● **Exercise description**
Quote each line exactly, from the line that contains "Instruction: Select all" down to the last line of the listing, and no other lines.

*** Begin section ***

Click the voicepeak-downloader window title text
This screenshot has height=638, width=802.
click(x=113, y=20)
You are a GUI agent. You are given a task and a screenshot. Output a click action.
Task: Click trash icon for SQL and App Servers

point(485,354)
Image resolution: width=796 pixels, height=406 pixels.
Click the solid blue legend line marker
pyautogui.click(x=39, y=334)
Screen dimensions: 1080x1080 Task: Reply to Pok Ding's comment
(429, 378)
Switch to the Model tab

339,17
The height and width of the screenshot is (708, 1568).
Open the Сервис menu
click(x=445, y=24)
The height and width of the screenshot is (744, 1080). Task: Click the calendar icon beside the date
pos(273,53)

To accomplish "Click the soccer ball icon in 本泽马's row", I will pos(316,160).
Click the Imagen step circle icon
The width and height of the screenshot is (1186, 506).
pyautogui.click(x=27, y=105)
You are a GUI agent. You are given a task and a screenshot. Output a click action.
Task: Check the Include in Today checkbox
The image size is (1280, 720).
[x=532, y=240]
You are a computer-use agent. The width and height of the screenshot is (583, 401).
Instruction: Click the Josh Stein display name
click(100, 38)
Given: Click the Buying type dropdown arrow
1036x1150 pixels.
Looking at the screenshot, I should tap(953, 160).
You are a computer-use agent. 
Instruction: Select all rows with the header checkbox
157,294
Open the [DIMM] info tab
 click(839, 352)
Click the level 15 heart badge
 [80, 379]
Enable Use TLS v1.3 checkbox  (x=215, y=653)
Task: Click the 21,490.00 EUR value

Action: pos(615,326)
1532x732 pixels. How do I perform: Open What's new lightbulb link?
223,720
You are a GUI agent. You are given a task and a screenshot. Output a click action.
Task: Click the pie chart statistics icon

*** End section ***

● **Result of the task**
Instruction: Select all rows with the header checkbox
157,294
Open the [DIMM] info tab
 click(839, 352)
Click the level 15 heart badge
 [80, 379]
Enable Use TLS v1.3 checkbox  (x=215, y=653)
Task: Click the 21,490.00 EUR value

Action: pos(615,326)
1532x732 pixels. How do I perform: Open What's new lightbulb link?
223,720
You are a GUI agent. You are given a task and a screenshot. Output a click action.
Task: Click the pie chart statistics icon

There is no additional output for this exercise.